Our pastor is preaching from the book “Habakkuk.” Say that five times fast “Habakkuk Habakkuk…” Anyway, I had one of those moments yesterday during his sermon when God reminded me not-so-subtly that “He’s got this.”
He’s got this.
I think I need daily reminding because it’s just too easy to get tangled up in short-sighted emotion. It’s too easy to wonder what the heck God’s doing. It’s too easy to doubt.
So I need it daily. I have to remember that even when it may feel like something is “all wrong,” there’s this God who loves me immeasurably. Not only that, He sees the beginning from the end and He has this way of working every single thing out for our good and His glory. Everything.
..the Spirit intercedes for the saints according to the will of God. And we know that for those who love God all things work together for good, for those who are called according to his purpose.
Romans 8:27-28
Nothing trumps His promises. Nothing thwarts His plan. Nothing catches Him looking the other way.
I may say with Habakkuk, “I don’t like this plan!” But He isn’t threatened. He’s patient. And He can take my little outbursts. But then after I get it all out, He calls me (and you) to faith.
Yes, emotions will come. We’ll raise objections to His plans at times. But the hope is that we move from fear to faith. From pride to faith. From hopelessness to faith.
God gave me a not-so-subtle reminder yesterday. “Lara, trust Me.”
Fill me, Lord…
What do you do when you don’t like God’s plan?

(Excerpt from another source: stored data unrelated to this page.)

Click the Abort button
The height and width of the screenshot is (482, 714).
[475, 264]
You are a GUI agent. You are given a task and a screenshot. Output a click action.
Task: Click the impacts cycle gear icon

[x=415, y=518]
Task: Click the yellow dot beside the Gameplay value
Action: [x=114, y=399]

Ahhh, yes. God has been teaching me that exact same lesson, only I’m a slower learner and it took me fighting His plan for a good 6 months before I learned the joy of trusting the One who knows the end from the very beginning and works all things for my good and His glory. 🙂
The joy of trusting. Yes. It is freedom. But I am a slow learner too, Jenna. And a repeat offender of distrust. Thankful for grace.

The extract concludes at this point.